What do you think? Does this man has a future in the sport?


----------



## mrmark (Apr 8, 2007)

he his huge, how old is he?


----------



## THEUNIT(XXL) (Apr 8, 2007)

He's 28.

Official website of Alexander Fedorov - News


----------



## THEUNIT(XXL) (Apr 8, 2007)

ALEX FEDOROV INTERVIEW 3/31/07

QUESTION: Alex, we haven't heard much about you after you competed at the Austrian and Dutch Gran Prix. What's have you been doing since?

ANSWER: I needed some time off to rest and start fresh. Plus I am working right now on opening my own gym in St. Petersburg.

QUESTION: What are your thoughts after the last competition? What's your opinion regarding that show and how you did?

ANSWER: I fully agree with the judge's decision and I think I got what I deserved. I was not in shape.

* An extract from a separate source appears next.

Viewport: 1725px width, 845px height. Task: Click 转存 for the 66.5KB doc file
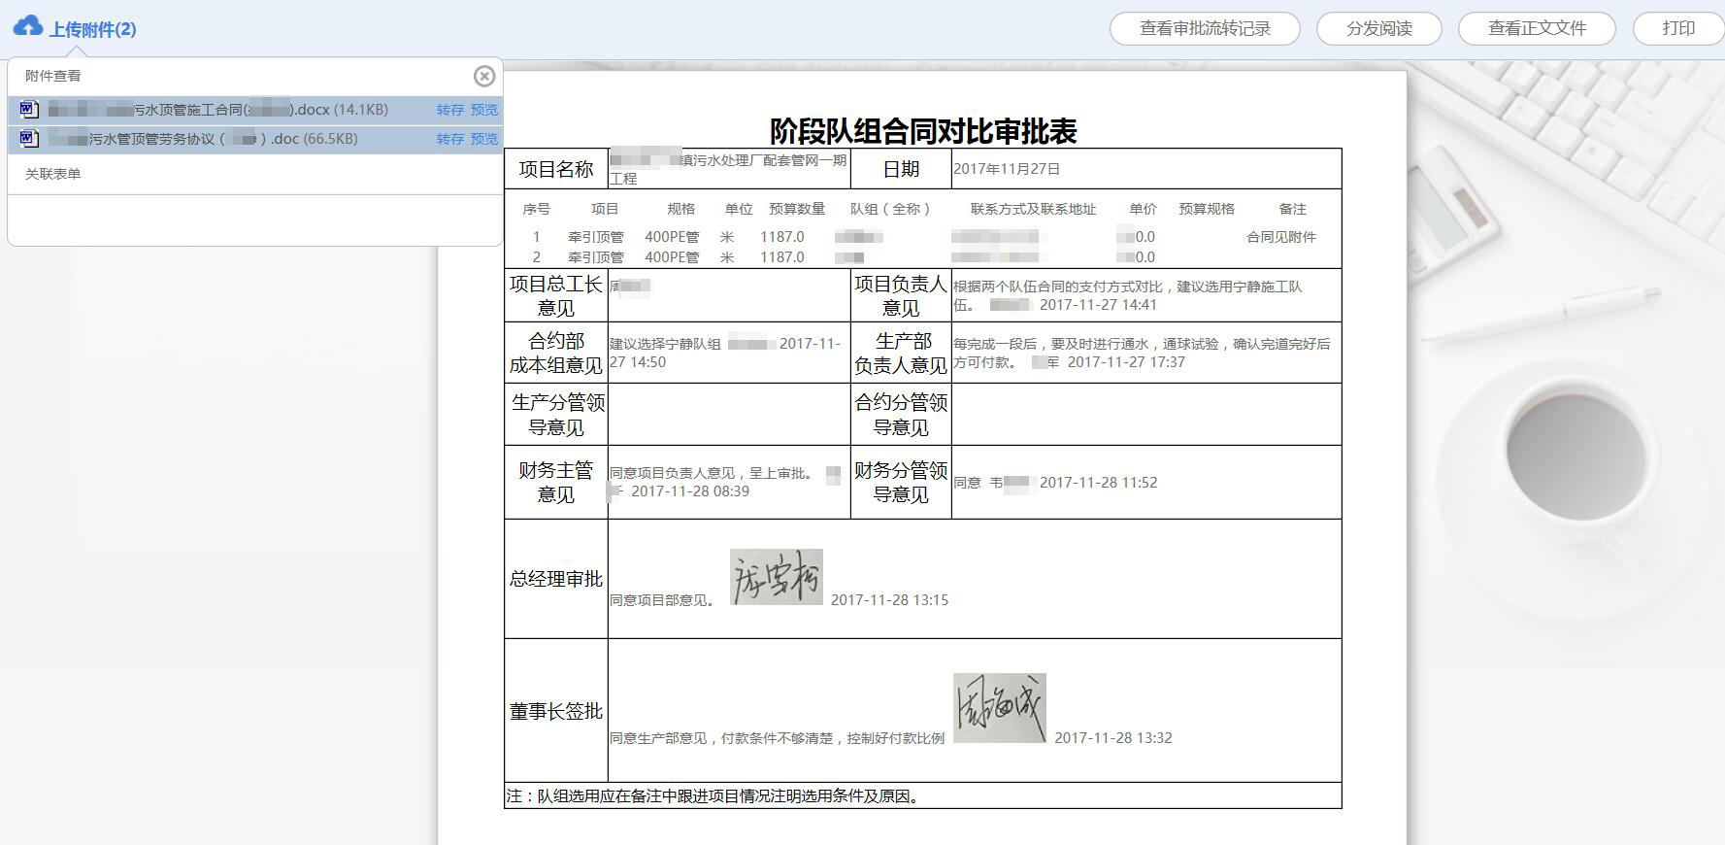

There were a few reasons for my poor performance and I hope to fix that problem in my next competition.

QUESTION: There was a lot expected from you after 2003 Russian Gran Prix. Some experts in the field even predicted you as Mr. Olympia in the near future. Do you think that helped you or it worked against you as there was a lot expected from you?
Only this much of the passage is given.